Kilburn High Road (Google Earth photo) at a quiet time. The cycle logos do a lot of good.
About a year ago I attended a meeting to look at some new plans, the latest in a long sequence I have witnessed over the decades, jointly put forward by Brent and Camden, in yet another attempt to "improve" Kilburn High Road. Yet again it was a proposal to mess about with kerb lines, number of lanes, and junction arrangements, with, in this case, the addition of some kind of median strip in some places. Of course, there was no dedicated space for cycling in the plans, and nothing that would actually reduce the through-traffic. The planners had come up with some curious designations for the road they were dealing with: arbitrary subdivisions of what is actually just a long, continuous slug of two, three and four lane road lined with shops. There was a "northern gateway", a "cultural area" (because there is a well known fringe theatre there, the Tricycle), a "secondary town centre shopping area" , a "primary town centre shopping area", and a "southern gateway". Nobody locally would have recognised these designations, the person drawing the plans had just made them up. I said, well, OK, if this is what we want, let's actually have these separate areas. Let's turn these sections into separate areas of street that traffic, apart from buses and bikes, cannot move between. It could be done with a combination of mode filters and one-way sections and circuits using other streets. We could eliminate the heavy through traffic. Then we could genuinely create these areas with separate character and function. But we can't do that if everything else is over-ruled by the need to have heavy car and lorry traffic thundering through night and day. That is what fixes the character of the High Road, overwhelmingly, and makes these fanciful designations, and attempts to create an improved environment, in the end, a bit of a nonsense.

Needless to say, that suggestion went no-where. The A5 is a big road for through-traffic. That's how it is, and nobody but me could conceive that that could ever be changed, within the bounds of political reality. Strangely, though, some years back, Kilburn High Road was actually completely closed to traffic for about six months (I may remember this wrongly, but it was for a substantial length of time) for reconstruction of the bridge across the West Coast Main Line. And, strangely enough, it became a pleasant, thriving and bustling place at that time (apart from the difficulty pedestrians and dismounted  cyclists had with passing through the narrow gap in the building work that was left for them), and the economy of the area did not collapse. In fact the shops appeared to do well. Most of the time there actually seem to be utility excavations on Kilburn High Road which reduce the number of lanes or cause alternate working using temporary traffic lights. Yet the idea of permanently severing the general through-traffic artery of the A5, and forcing that traffic to use the six lane A41 (which was purposely widened in the 1970s exactly to make it that principal traffic artery through north-west London), seems to be inconceivable.

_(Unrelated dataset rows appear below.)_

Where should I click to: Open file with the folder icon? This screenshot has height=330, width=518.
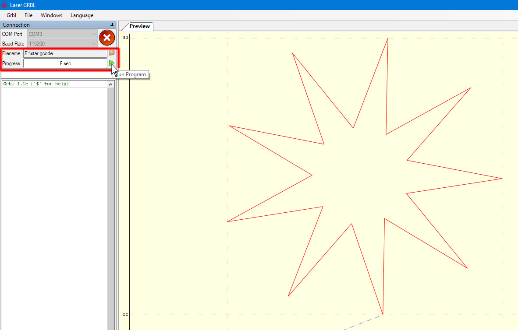click(112, 53)
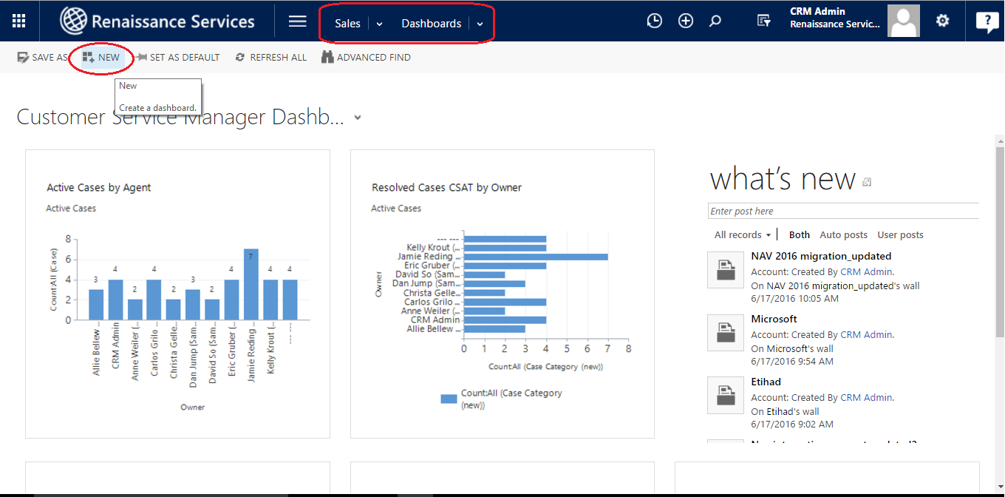Open recently viewed items clock icon
Viewport: 1005px width, 497px height.
point(654,21)
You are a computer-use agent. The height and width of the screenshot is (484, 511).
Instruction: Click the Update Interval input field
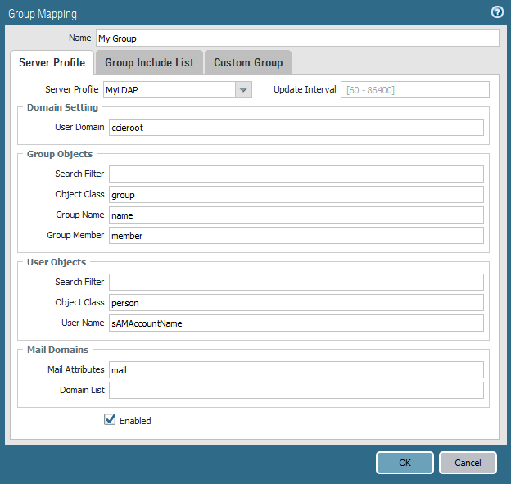tap(414, 89)
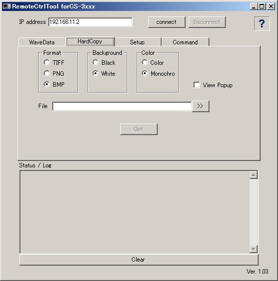Focus the File path input field
Image resolution: width=278 pixels, height=281 pixels.
tap(122, 106)
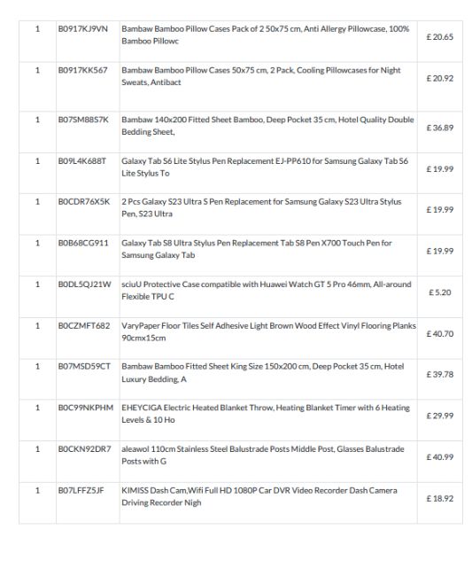The image size is (472, 576).
Task: Click the 2 Pcs Galaxy S23 Ultra description
Action: 261,207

So we just have an endless succession of minor schemes down the years to tweak a very ugly, and dangerous, borderland environment, that never tackle the central issue: that if we want proper town centres, if we want vibrant commercial districts and good public, social spaces, then most of this traffic cannot remain here. We get tree planting, we get benches, we get weird new lamp columns designed by the art students, we get more bollards, we get railings put in, then railings taken out (according to the fashion at the time), discontinuous, ineffective bus lanes put in, bus lanes taken out again (according to the political fashion of the time), and the environment of the A5 remains as it always has been: noisy, dirty, dangerous, shabby, and unappealing.

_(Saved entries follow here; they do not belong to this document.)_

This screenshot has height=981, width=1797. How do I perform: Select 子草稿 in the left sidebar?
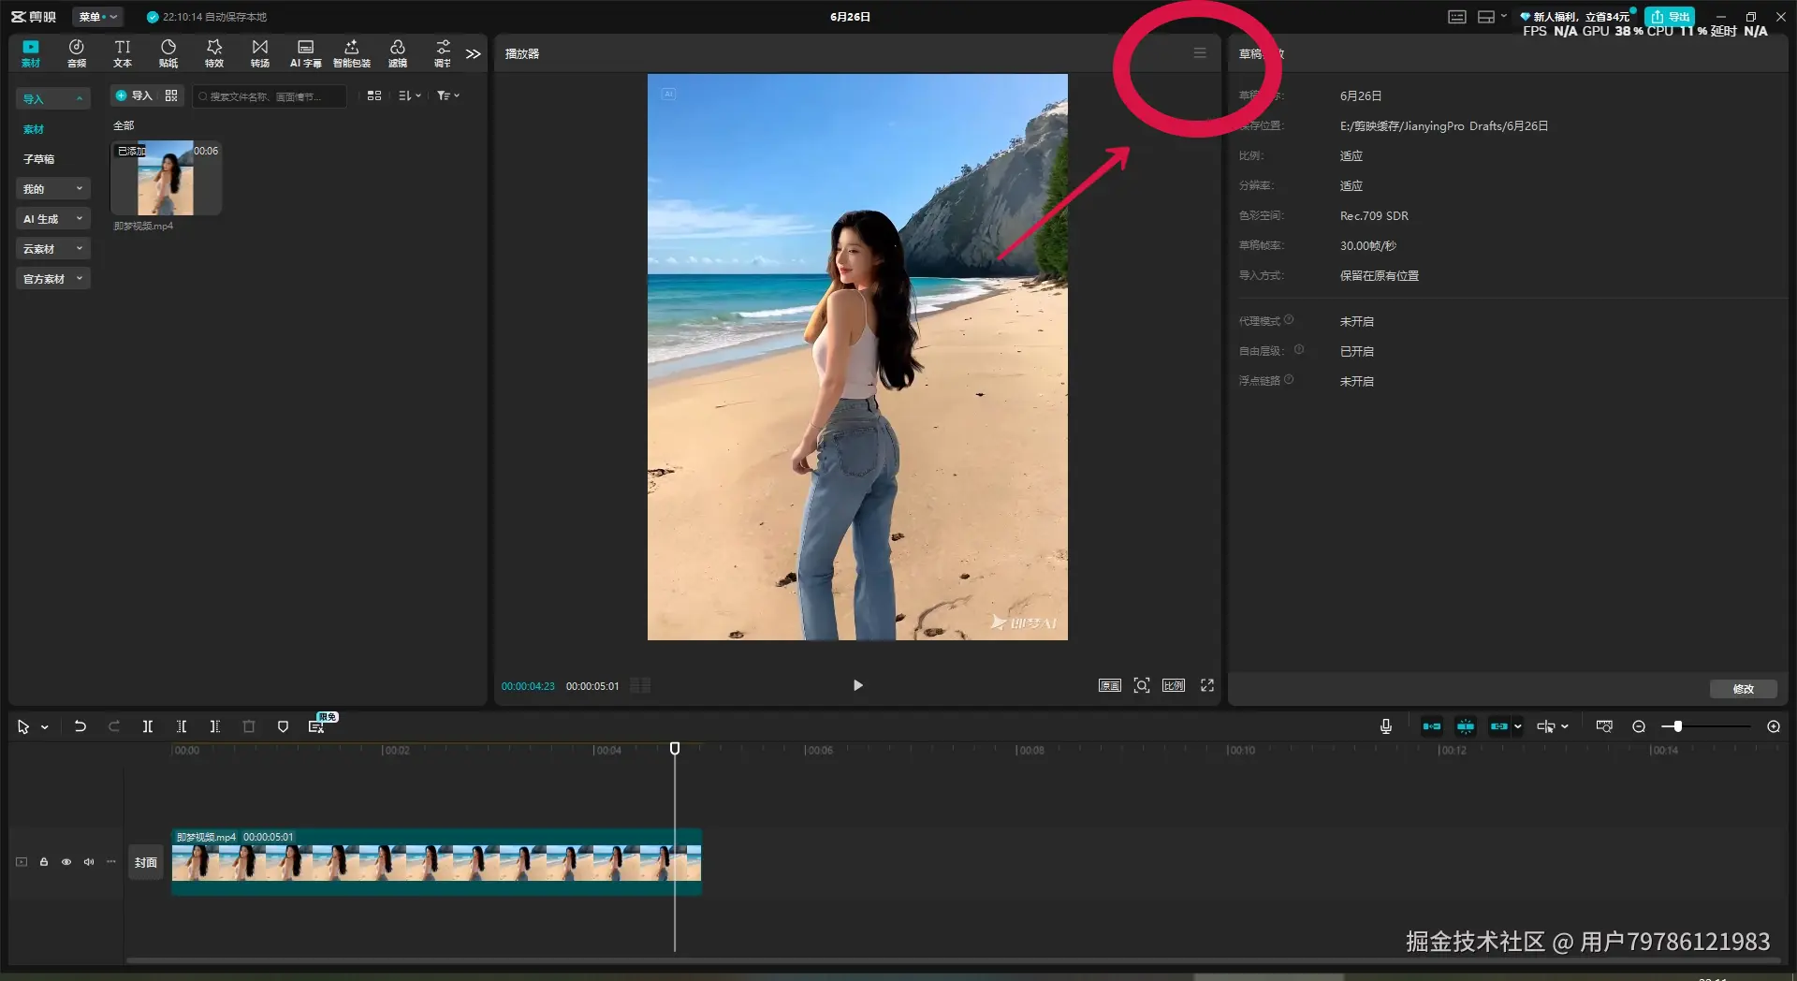point(39,159)
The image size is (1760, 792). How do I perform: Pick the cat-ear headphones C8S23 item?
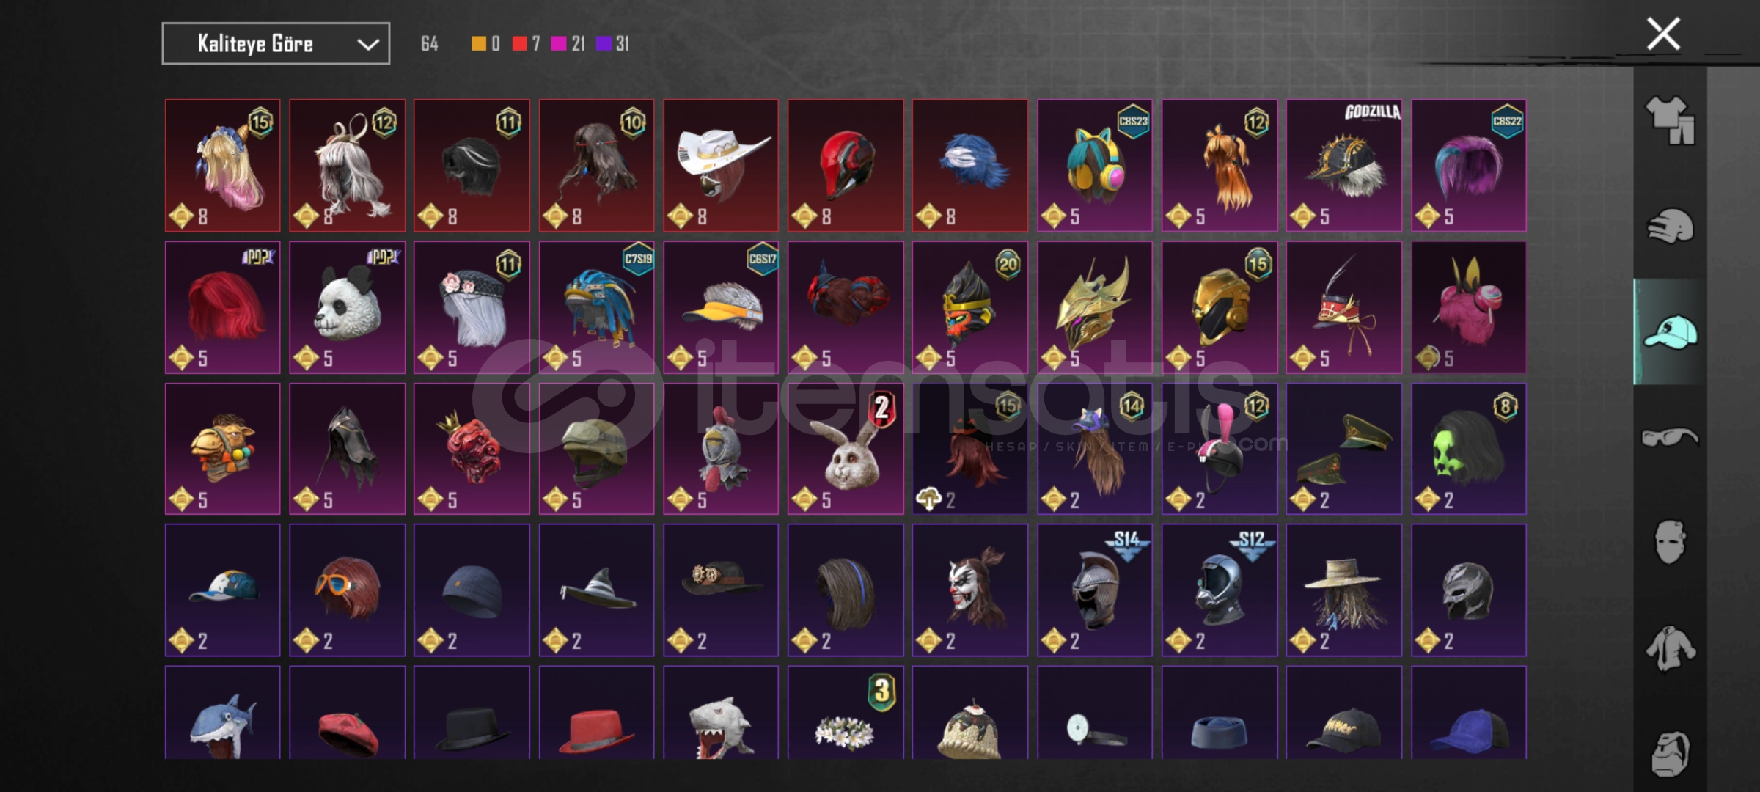1095,166
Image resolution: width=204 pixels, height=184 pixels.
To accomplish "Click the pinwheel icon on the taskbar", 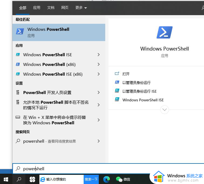I will (x=32, y=179).
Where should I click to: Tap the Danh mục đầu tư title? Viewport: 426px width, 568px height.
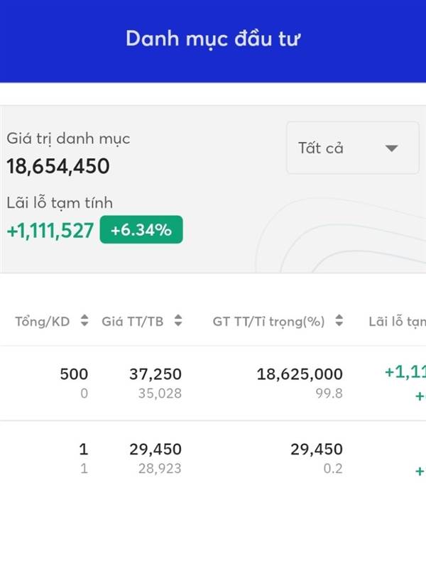(x=213, y=39)
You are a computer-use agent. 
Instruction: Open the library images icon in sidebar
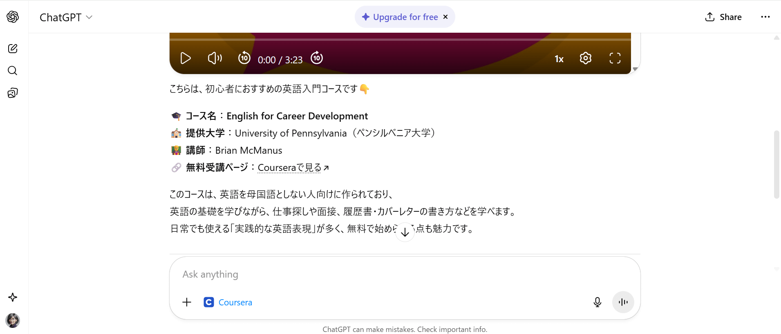(x=13, y=93)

Cricklewood Broadway, slightly wider than Kilburn High Road but just as congested and chaotic, with sheep-pen crossing for pedestrians and a mass of railings to prevent them from crossing in wrong places. The railings, however, provide the only available bike parking. Note the roadworks, seemingly ever-present, taking out lanes on the High Road or the Broadway.
Kilburn High Road is too narrow to support separate cycle tracks while maintaining the two-way general traffic flow, but it is a critical section of road which makes the point, that I am always stressing, that we need to sort out the purpose of our city streets. We can't have critical streets which have so many functions in conflict, and putting in the sort of cycling infrastructure that will support mass cycling, in the Dutch sense, requires that we tackle this issue of purpose first of all, determining where the priority cycle network, the priority bus network, and the general traffic network will be, and separating them by route in places where separation on the street is not possible, as in Kilburn High Road.

In Maida Vale it is a different story. The road has excess width, and, since Kilburn High Road is the bottleneck, space here could easily be reallocated to cycling, were the political will to do it present in Westminster Council. General traffic does not need more than one lane in either direction, as it will just come to a grinding halt again on Kilburn high Road, going north, or on Edgware road, going south. Maida Vale and the Westminster Edgware Road suffer, like all roads in Westminster, from a stupid excess of signalised junctions, which make a journey down them, by any mode, extraordinarily inefficient and tedious. The Dutch only use signalised junctions as a last resort; they close far more side-roads off than we do, to restrict and rationalise the through-traffic network and make it more efficient, with fewer delays. Westminster puts traffic lights everywhere, to cause maximum frustration to all road users and create the least efficient surface transport network possible.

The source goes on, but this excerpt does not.